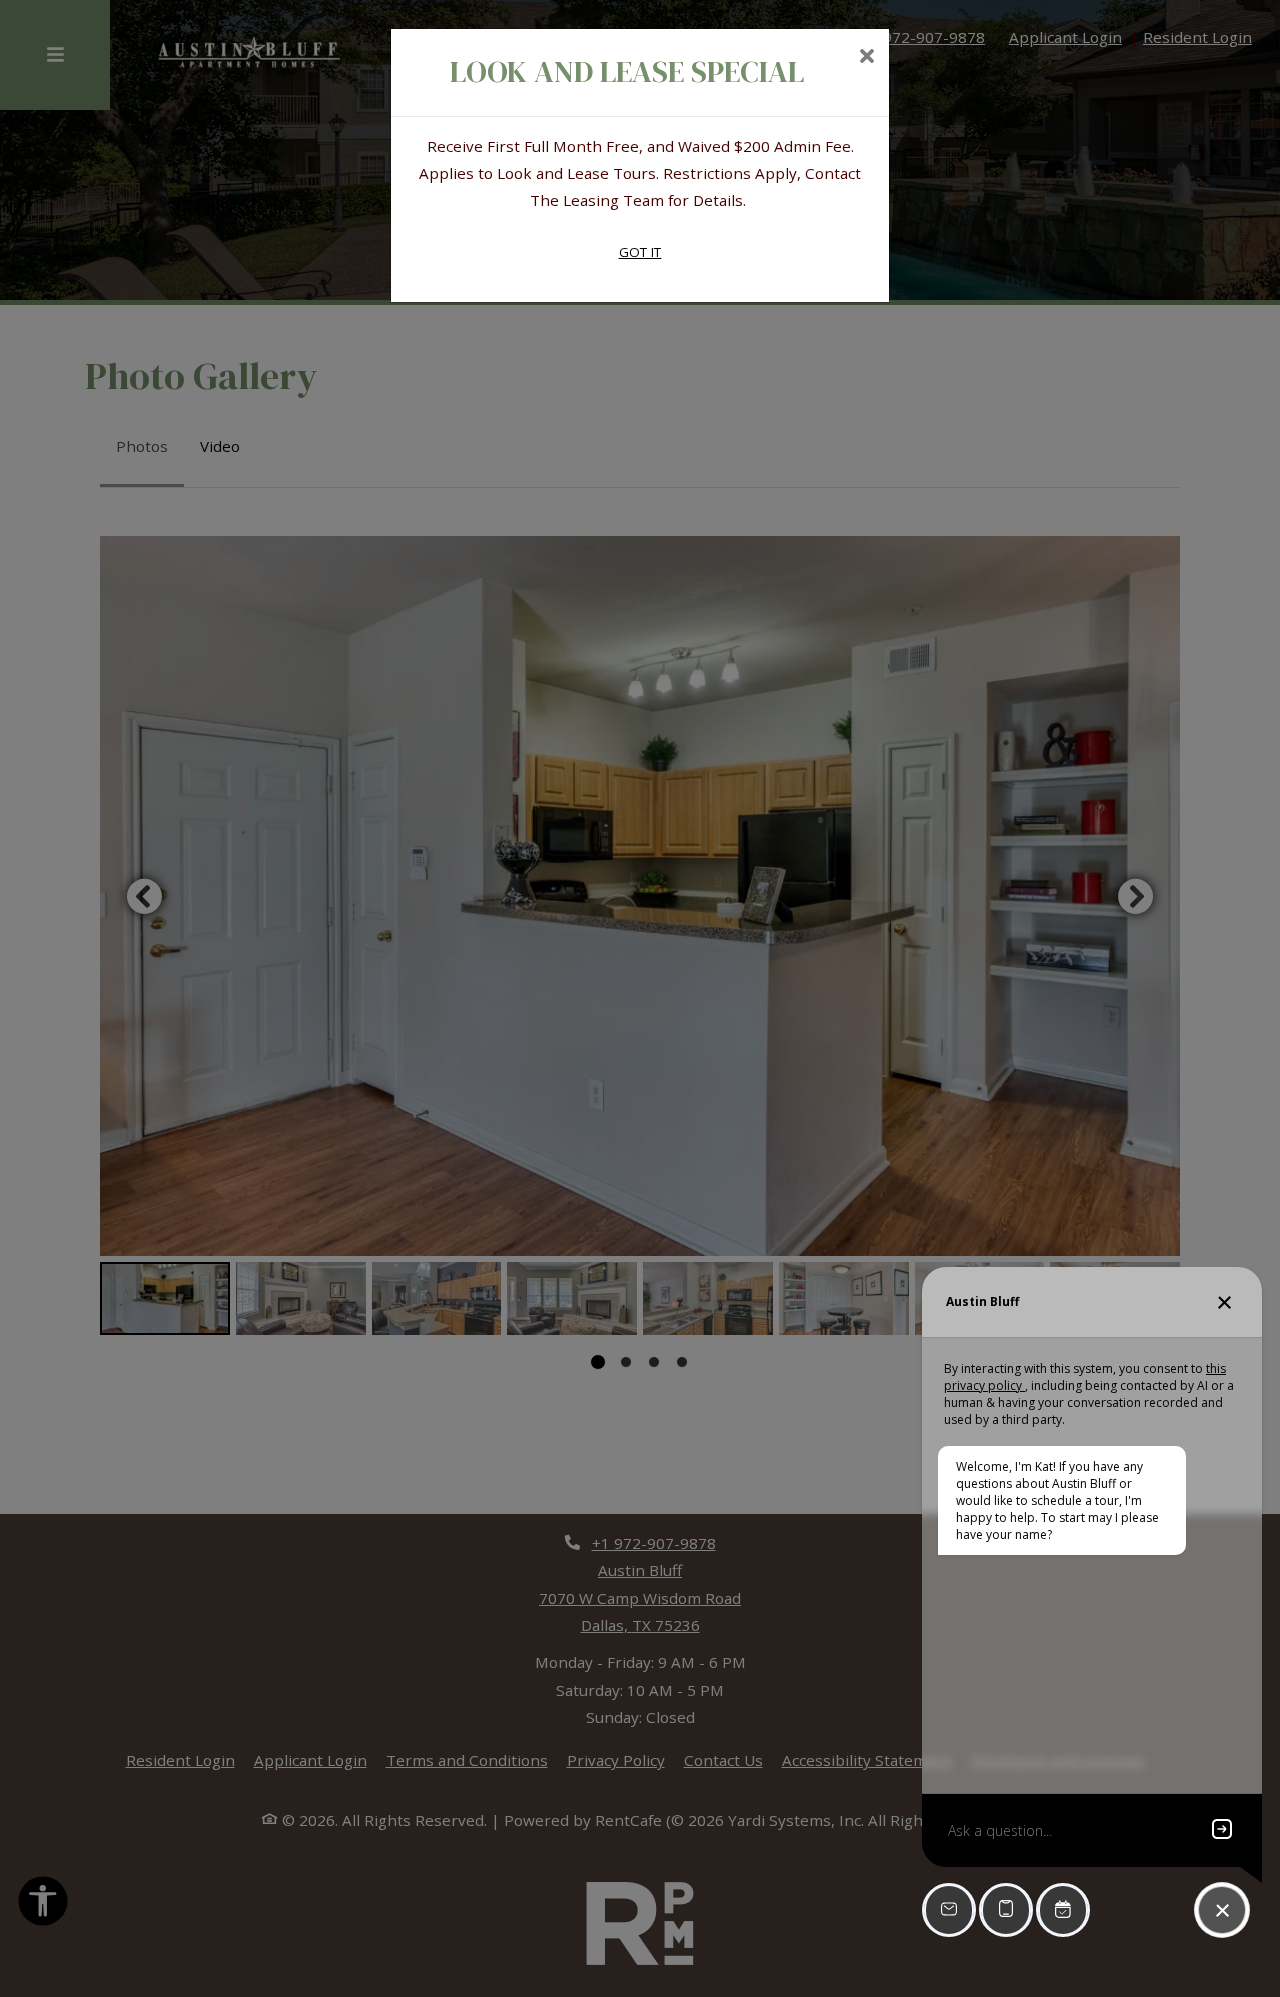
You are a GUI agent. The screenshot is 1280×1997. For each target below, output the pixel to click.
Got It (640, 252)
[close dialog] (866, 58)
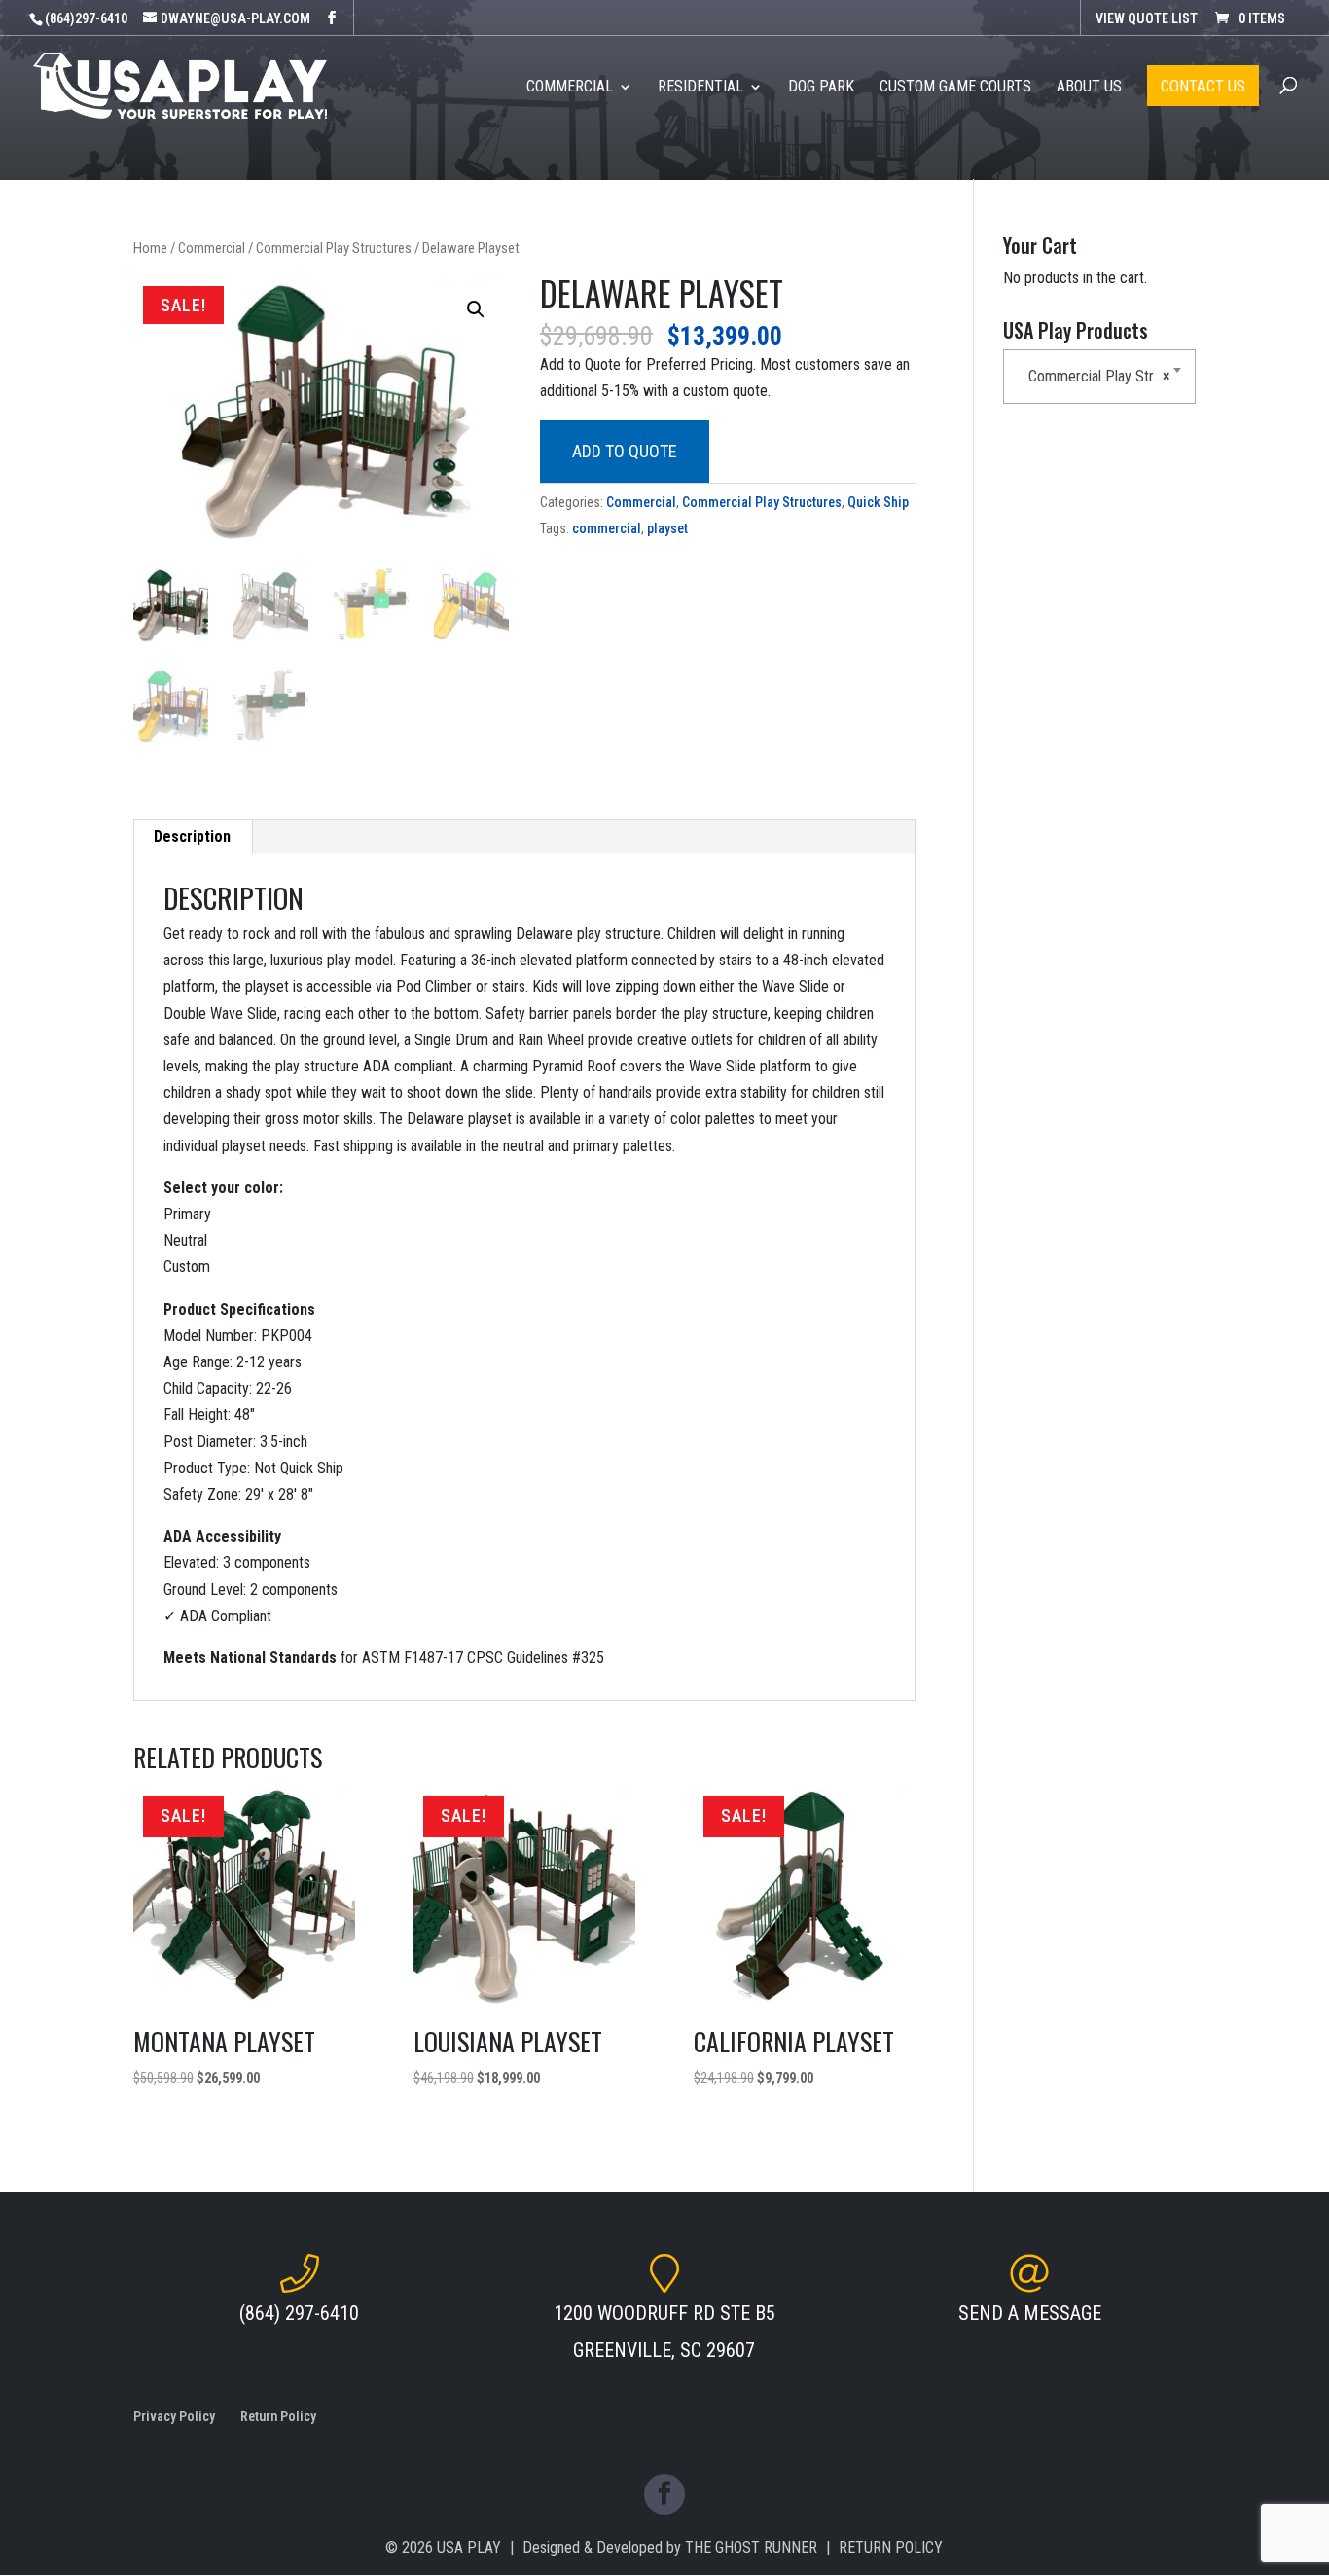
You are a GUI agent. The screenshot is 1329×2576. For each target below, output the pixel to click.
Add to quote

Description of the task:
Skipping any images, write out all the data exactly.

Answer to this task:
You are a GUI agent. The screenshot is 1280×1997. For each target below, output the pixel to click.
Got It (640, 252)
[close dialog] (866, 58)
You are a GUI agent. The screenshot is 1329×2576. For each target below, output the pixel to click.
Add to quote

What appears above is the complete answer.